Rattray pushed Roileag away from his chair with a slippered foot and went on, ‘Aye, well. But I have heard o your man. The Bishop had a bit to say o him a year or so back. So he’s back in Perth, is he?’ Alys nodded. ‘What’s he found, concerning the man Pollock? I ken the Bishop and Prior Boyd were well exercised about the fellow, and the Treasury and all, as one o theirs.’

‘No a great deal,’ said Alys cautiously. ‘He’s been held back by the other deaths, a novice called Rattray and the friar Thomas Wilson.’

‘Rattray?’ he repeated sharply. ‘Jockie was saying when he shaved me, they’ve had more trouble ower the wall, but he never named names. What was the laddie baptised? Andrew!’ He looked at Mistress Buttergask. ‘Here I’ve been scouring Montrose for the boy, and he’s lying dead ower the wall from you.’
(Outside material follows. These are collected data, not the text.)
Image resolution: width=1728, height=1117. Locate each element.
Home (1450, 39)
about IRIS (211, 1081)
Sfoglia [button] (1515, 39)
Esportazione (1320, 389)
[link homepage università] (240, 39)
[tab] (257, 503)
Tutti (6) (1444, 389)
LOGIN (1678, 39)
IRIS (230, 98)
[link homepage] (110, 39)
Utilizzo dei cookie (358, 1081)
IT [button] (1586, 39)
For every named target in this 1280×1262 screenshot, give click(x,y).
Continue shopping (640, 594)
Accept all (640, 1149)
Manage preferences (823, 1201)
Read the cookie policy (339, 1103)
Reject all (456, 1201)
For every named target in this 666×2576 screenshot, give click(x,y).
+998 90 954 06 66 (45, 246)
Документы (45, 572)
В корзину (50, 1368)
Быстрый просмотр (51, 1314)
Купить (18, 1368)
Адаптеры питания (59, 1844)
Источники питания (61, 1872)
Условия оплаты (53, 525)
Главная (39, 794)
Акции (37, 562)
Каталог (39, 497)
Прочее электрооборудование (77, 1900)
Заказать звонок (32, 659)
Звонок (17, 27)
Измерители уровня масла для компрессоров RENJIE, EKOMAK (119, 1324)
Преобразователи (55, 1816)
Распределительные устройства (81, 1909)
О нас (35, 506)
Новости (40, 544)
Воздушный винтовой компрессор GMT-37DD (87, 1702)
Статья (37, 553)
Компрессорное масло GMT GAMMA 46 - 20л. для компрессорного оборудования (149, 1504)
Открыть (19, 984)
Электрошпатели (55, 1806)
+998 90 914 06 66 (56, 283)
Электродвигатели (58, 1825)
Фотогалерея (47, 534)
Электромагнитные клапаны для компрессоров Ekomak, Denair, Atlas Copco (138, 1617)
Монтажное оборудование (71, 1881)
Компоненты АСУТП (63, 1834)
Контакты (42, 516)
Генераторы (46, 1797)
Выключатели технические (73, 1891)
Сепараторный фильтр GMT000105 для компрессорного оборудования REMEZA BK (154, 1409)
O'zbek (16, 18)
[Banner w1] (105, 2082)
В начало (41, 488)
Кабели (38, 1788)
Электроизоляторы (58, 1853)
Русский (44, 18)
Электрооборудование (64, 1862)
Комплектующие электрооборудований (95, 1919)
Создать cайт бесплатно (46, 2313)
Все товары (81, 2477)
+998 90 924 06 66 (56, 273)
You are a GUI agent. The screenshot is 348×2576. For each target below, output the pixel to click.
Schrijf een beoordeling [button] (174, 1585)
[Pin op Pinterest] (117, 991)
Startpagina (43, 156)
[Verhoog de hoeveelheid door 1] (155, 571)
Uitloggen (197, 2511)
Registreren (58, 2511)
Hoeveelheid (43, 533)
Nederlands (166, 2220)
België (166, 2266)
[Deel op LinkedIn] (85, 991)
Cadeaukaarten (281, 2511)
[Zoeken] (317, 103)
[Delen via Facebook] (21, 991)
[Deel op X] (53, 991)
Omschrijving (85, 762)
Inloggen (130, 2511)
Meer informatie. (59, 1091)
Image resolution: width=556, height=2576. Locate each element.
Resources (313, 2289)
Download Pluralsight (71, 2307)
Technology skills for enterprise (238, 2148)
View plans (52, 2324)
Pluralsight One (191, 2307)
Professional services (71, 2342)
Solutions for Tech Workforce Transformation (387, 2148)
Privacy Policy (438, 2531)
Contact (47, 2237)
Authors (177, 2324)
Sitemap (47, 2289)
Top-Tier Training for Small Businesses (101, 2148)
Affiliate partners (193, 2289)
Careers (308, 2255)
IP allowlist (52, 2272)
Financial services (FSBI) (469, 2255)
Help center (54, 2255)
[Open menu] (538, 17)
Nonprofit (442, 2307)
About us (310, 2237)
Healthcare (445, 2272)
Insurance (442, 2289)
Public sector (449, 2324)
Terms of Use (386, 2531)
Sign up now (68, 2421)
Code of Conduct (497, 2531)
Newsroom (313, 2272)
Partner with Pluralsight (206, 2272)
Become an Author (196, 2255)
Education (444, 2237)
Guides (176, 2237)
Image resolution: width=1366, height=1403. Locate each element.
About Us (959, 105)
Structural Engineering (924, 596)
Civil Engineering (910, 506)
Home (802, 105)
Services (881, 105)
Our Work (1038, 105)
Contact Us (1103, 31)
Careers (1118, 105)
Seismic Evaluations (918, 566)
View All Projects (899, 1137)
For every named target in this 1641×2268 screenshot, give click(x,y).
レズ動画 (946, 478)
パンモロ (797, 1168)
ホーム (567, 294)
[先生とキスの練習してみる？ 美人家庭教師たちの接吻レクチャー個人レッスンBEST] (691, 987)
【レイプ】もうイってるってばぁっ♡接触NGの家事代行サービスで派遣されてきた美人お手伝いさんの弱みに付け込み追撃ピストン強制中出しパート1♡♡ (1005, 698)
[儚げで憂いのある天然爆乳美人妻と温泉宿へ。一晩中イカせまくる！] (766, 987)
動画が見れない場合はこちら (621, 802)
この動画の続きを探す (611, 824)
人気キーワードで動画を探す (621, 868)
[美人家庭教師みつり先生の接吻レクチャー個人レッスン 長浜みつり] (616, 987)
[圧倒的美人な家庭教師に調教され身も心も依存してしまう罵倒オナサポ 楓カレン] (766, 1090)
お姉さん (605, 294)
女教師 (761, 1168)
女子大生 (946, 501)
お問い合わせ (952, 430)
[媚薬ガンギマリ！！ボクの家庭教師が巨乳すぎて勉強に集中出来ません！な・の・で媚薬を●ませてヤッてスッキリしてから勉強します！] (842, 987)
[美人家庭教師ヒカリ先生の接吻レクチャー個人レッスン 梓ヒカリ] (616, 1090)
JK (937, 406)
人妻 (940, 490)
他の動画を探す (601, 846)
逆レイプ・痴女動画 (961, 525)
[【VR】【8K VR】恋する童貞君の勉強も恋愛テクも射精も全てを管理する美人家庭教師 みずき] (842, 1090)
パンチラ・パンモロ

‘You’re seeking him?’ Alys said. ‘What for, sir?’

‘Money. Never mind that the now, what about Pollock? What’s Maister Cunningham found, then?’

‘No a great deal, as I said. The man was in the habit o extortion, he sent money to the Yorkist party abroad, he was little liked.’

‘No a great deal? I’d no want to be the one he discovered a lot concerning! So what’s all this to do wi our kitchen? Aye, I ken, Bess,’ he added as she began to speak, ‘but I’ll ha Mistress Mason’s tale to it and all.’

Alys explained, yet again, what they had found in Pollock’s house, what had led her to think of experimenting, what the trial presently in the oven was intended to demonstrate. He heard her out, frowning, chewing on the food, asking a couple of sensible questions. When she had finished he paused to take a long pull at the jug of ale, ignoring Mistress Buttergask’s further assurances, and finally said, ‘And when should it come out the oven? When will you ken what’s come o’t?’

‘We should let the oven cool,’ Alys said unwarily. He shot her a look, but did not comment. ‘Perhaps another half an hour?’

‘Then tell me what’s this about Andrew Rattray. Did you say there was two deaths?’

‘Two deaths,’ she agreed, ‘and one man stabbed.’

Beginning with their arrival, she summarised the wider events of the last few days, while he fed the scraps of his meal to the dog, which begged importunately for every mouthful and produced its squeaky growl if he did not hand it over fast enough. Sir Silvester was paying more attention to the tale than appeared, for when it was ended he said, ‘There must be some link. If one o them had run stark wood he’d never trouble to call a secret meeting, he’d simply run about stabbing folk openly. Or so you’d think,’ he added, ‘though I’m aware you canny tell what a madman will do.’